Citing data from the pivotal studies (FAME) evaluating the fluocinolone acetonide implant 0.19 mg (Iluvien, Alimera Sciences) and for patients who received ranibizumab (Lucentis, Genentech) plus deferred laser in DRCR.net Protocol I, Dr. Singh showed that the visual acuity AUCs over the 2-year period post randomization were comparable for the corticosteroid and anti-VEGF therapy groups.
“The lack of difference between groups was particularly apparent when looking at the population of pseudophakic eyes not susceptible to corticosteroid-induced cataract,” Dr. Singh said.
Evidence that corticosteroid treatment can prevent progression to proliferative diabetic retinopathy (PDR) comes from the fluocinolone acetonide implant pivotal studies in which time-to-first progression to PDR was significantly reduced in eyes implanted with the fluocinolone implant compared with the sham-treated controls.
“In addition, time-to-first progression was also significantly reduced in the subset of patients with significant capillary loss, who are at the highest risk of developing proliferative disease over time,” Dr. Singh said.
A benefit of corticosteroid therapy for reducing DME and improving best-corrected visual acuity (BCVA) in patients who failed anti-VEGF therapy was reported in some small studies, but also shown in a recently published meta-analysis by Khan et al. that included 3,859 patients with recalcitrant DME treated with intravitreal sustained-release dexamethasone (Ozurdex, Allergan) [Ophthalmic Surg Lasers Imaging Retina. 2017;48(2):160-166.].
IOP response
Although intravitreal corticosteroid treatment is associated with elevation in intraocular pressure (IOP), clinical trial results provide an understanding of the response and risk factors, Dr.
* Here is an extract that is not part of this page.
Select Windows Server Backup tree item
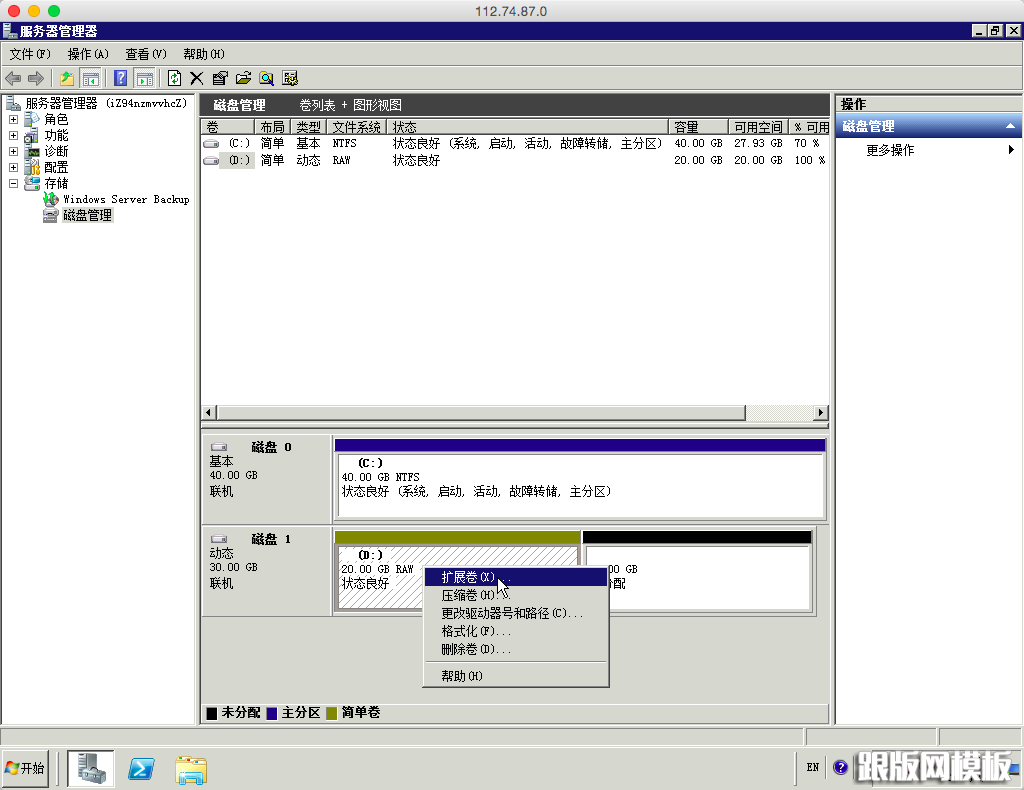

Singh said.
Data from studies investigating the dexamethasone implant show that IOP increases most often after the first injection, but a corticosteroid IOP response is less likely to occur with repeat injections. Elevated IOP returns towards baseline by 6 months when the implant has released its medication load.
Also, noteworthy are data from the fluocinolone acetonide implant pivotal studies that showed patients with prior intravitreal exposure to corticosteroids were less likely than their counterparts without such a history to need surgical intervention for glaucoma after implantation of the fluocinolone acetonide implant.
Information about the incidence and risk factors for ocular hypertension in eyes treated with the dexamethasone implant is available from the SAFODEX study that showed eyes with pre-existing glaucoma receiving dual or triple therapy had a higher rate of elevated IOP [Retina. 2016 Oct 20. Epub ahead of print].
Rishi P. Singh, MD
This article is based on a presentation given by Dr. Singh at the 2017 Retina World Congress. He receives grant support and is a consultant to Genentech and Regeneron.